- My grandmother brought me to church with her starting when I was three years old. We’d wait for, then take 2 busses and walk several blocks to get to church. My grandmother was an usher and I would sit with her and all of her 50+ friends. They grew older and I grew fonder of this population. I have been connected to older adults since I was a child and studying gerontology is more exciting than I can articulate.
- I spent a lot of time with my grandmother because I preferred her. I enjoyed her unique and eccentric ways and sayings, I loved how she always knew (and still does know) so much about the world and how it works, how people work, how relationships work. My grandmother introduced me to wisdom and couldn’t get enough of either. I had relationships with older people through the friendships and relationship my grandmother had while I was growing up and always with her.
- I hope to gain perspective that helps me more automatically consider how things affect older adults. It seems like there is always so much emphasis to middle age and children in new construction, laws, fashion, media, statistics, etc. I want to understand how to find and explore the way these changes in the world affect older adults. I also want to understand the way that I can affect positive change as it relates to circumstances that create disproportionate vulnerabilities for older adults.
The meaning of aging.
- The term “older adulthood” is more literal than it has ever translated to me. I find it to be unambiguous, and instead, directly identify a label just like “young adult”. Simply, addressing that there have been several decades of “adulthood” and now there is a more distinguished acknowledgment of age. When I hear terms like these, I imagine a version of a person with the same personality they had decades prior and the demonstration of that personality has evolved to show itself in consideration of the comfort and abilities of the older adult.

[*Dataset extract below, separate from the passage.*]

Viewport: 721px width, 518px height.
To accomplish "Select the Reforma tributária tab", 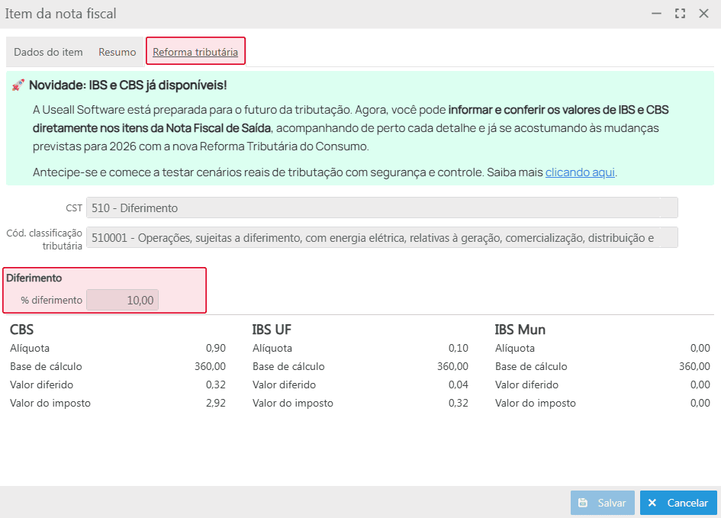I will pos(195,52).
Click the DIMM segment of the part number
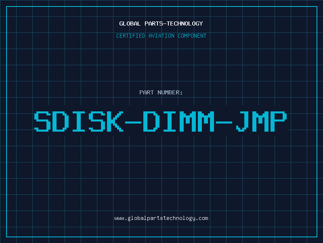 [179, 122]
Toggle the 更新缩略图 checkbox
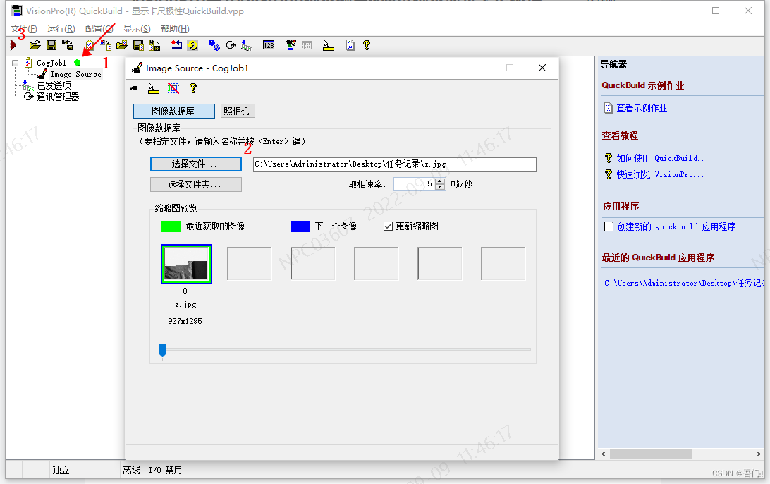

- I will consider myself an older adult when I am 65 years old. I envision myself as a bright eyed and optimistic woman and distinguished with a fashion sense that has used every bit of each decade’s personal fashion evolution and increased comfort in my own skin. My health will be great, as well as my weight. All my levels normal and my range of motion giving evidence to maintaining a body in motion with healthy eating habits and a healthy lifestyle. I will spend my time with my husband and family, serving on board of directors and speaking at events. Peace will bring me the most pleasure. I expect that I will be bringing peace with me everywhere I go. But I would like to have built a life that continually prioritizes peace within the day to day and embedded in my lifestyle and routine.
- I have the concern of aging that could mandate that I reduce how much I comfortably do in a day. My general energy level perhaps not accommodating the sporadic requirement to stay up all night or dance without inhibition. These concern me because I would feel sad and possibly consider them as limitations. I don’t want to grieve my youth, so I am most hopeful that I maintain and continually grow the perspective that there are things we grab and other things we let go of at every stage and blessed age.

Hello LaCher! I really enjoyed reading your post and your perspective on aging. You made a great point in that society and research focuses on people’s younger years but doesn’t see how the same factors affect people in older adulthood. I also like your definition of “older adult” being a literal translation of the person stage in life just as how the term “young adult” is a literal translation of a person’s stage in life. Your outlook on what older adulthood would look like for you was also a great perspective on how aging can be a positive experience rather than a negative one. Society portrays aging as something to resist due to their portrayal of it being a limiting stage in life, but your description of what your life would look like in the stage of “older adulthood” shows that you can still find enjoyment and comfort in that stage of life.
Hi LaCher,
I’m so happy to see you in this class! I really enjoyed your photo definition of what aging looks like to you, as well as your vision for older adulthood. I can absolutely see the connection you made, and I love that peace is what you feel will bring you the most pleasure. Visualizing that kind of energy really can help bring it into reality.
I also completely understand your point about energy being finite. As children, we rarely think about how much energy we have, but with age, it does seem to fade. However, perspective makes all the difference. Even if energy feels more limited, there’s also more opportunity to slow down and enjoy restful moments, even if that just means more time for naps! Cheers to aging gracefully and in good health!
LaCher,
Thank you for sharing your experiences and ideas. We all appreciate it. You automatically bring a truly unique perspective because of your relationship with your grandmother and her friends. You were able to be with older adults, so their ways, perspectives, and even their infirmaires, all seemed totally natural and regular to you. That is a gift that most young people today do not have. You will read a great deal in this class about the societal definitions of aging and how they often do a disservice to older adults themselves.
I think you will enjoy Cruikshank, because she challenges the traditional theoretical approach to aging, particularly among women. And Aronson then describes the ways in which the medical establishment helps and impedes the best interests of older adults. When I read your description of your later life, I was impressed by your positive approach, but also aware that having all of your health indicators look exactly like they do now isn’t how aging typically works. We all struggle to keep things in line, and frequently have to be prepared to face the vagaries of aging. But I totally agree with you that no matter what, you can always bring your peace with you.
But that description helps explain what worries you the most. Not have control over your physical strength. Independence takes many forms, and as Cruikshank and Aronson both point out, you can be independent even if you need some help with that aging body.
I look forward to many more conversations.